Impacto de las Políticas Migratorias de EE. UU. en las Remesas Enviadas a México

Después de más de una década de crecimiento ininterrumpido, el flujo de remesas hacia México enfrenta una dura realidad en 2026. Las políticas migratorias y financieras más estrictas implementadas en Estados Unidos han tenido un impacto negativo en la economía nacional. Especialistas de la Universidad de Guadalajara han analizado esta situación, indicando que no se trata de una simple fluctuación, sino de un choque estructural.

El doctor Clemente Hernández Rodríguez, investigador del Centro Universitario de Ciencias Económico Administrativas (CUCEA), ha señalado que el cierre de 2026 trajo consigo una recepción de aproximadamente 60.8 mil millones de dólares, lo que representa una disminución de casi 3 mil millones en comparación con el año anterior. Esta tendencia también ha afectado significativamente al estado de Jalisco, que ha experimentado una contracción cercana al 10% en el segundo semestre.

Impacto en la economía regional

En Jalisco, la situación es alarmante. A pesar de seguir siendo uno de los principales receptores de remesas en el país, con un 8.3% del total nacional, las comunidades más vulnerables están sintiendo el peso de esta caída. Según Hernández Rodríguez, mientras que ciudades como Guadalajara y Zapopan tienen economías diversificadas, muchos municipios rurales dependen de las remesas como su principal fuente de ingreso.

Remesas como sustento básico

Localidades como Unión de Tula y Ojuelos han reportado remesas per cápita que alcanzan los 1,300 dólares trimestralmente. En estos lugares, las remesas no son un complemento, sino el salario base de muchas familias. Se estima que por cada migrante deportado a Jalisco, el estado pierde un flujo directo de 4,800 dólares anuales, lo que incrementa el riesgo de pobreza en estas comunidades.

La doctora Luz Alicia Jiménez Portugal, también investigadora en el CUCEA, ha advertido sobre el impacto de un nuevo arancel del 1% por cada transferencia de remesas. Esto ha llevado a los emisores a enviar cantidades menores o a optar por plataformas digitales para evitar costos adicionales.

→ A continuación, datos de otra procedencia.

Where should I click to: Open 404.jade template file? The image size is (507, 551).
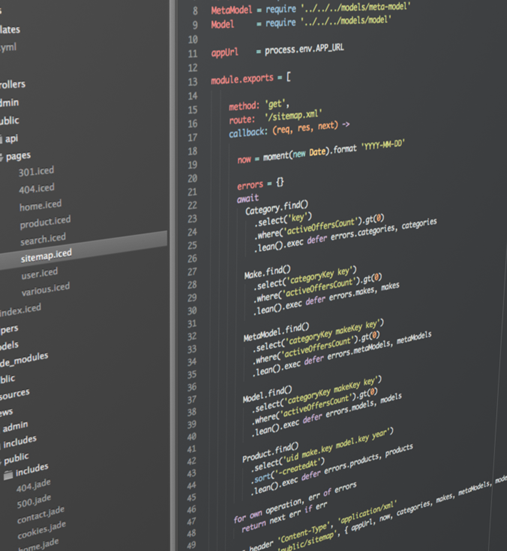click(33, 486)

Perspectivas futuras y recomendaciones

El panorama para 2026 no es prometedor. Las proyecciones indican que los flujos de remesas continuarán siendo afectados por las políticas migratorias restrictivas de Estados Unidos. El Banco Mundial ha señalado que, aunque la caída de las remesas en 2026 fue del 5%, el crecimiento para los años venideros será escaso, con expectativas de menos del 2% en comparación con las tasas anteriores de 5 a 7%.

Estrategias gubernamentales

Para mitigar el impacto de esta crisis, los académicos de la Universidad de Guadalajara han propuesto varias acciones. Entre ellas, se destaca la necesidad de implementar programas de transferencia directa en los diez municipios más afectados y la creación de Nodos de talento que faciliten la reintegración de deportados, aprovechando sus habilidades técnicas para el desarrollo económico local.

Además, se aconseja a las familias y al sector privado evitar la especulación con el tipo de cambio y fomentar un cambio de remesas de consumo hacia remesas de inversión, siempre que sea posible el envío. Esto podría ayudar a estabilizar un poco la economía de las familias que dependen de estas transferencias.

La caída de las remesas en 2026 representa un desafío significativo para México y, en particular, para regiones como Jalisco. Con políticas migratorias cada vez más restrictivas en Estados Unidos, es fundamental que tanto el gobierno como la sociedad civil encuentren soluciones innovadoras para enfrentar esta nueva realidad económica y proteger a las comunidades más vulnerables.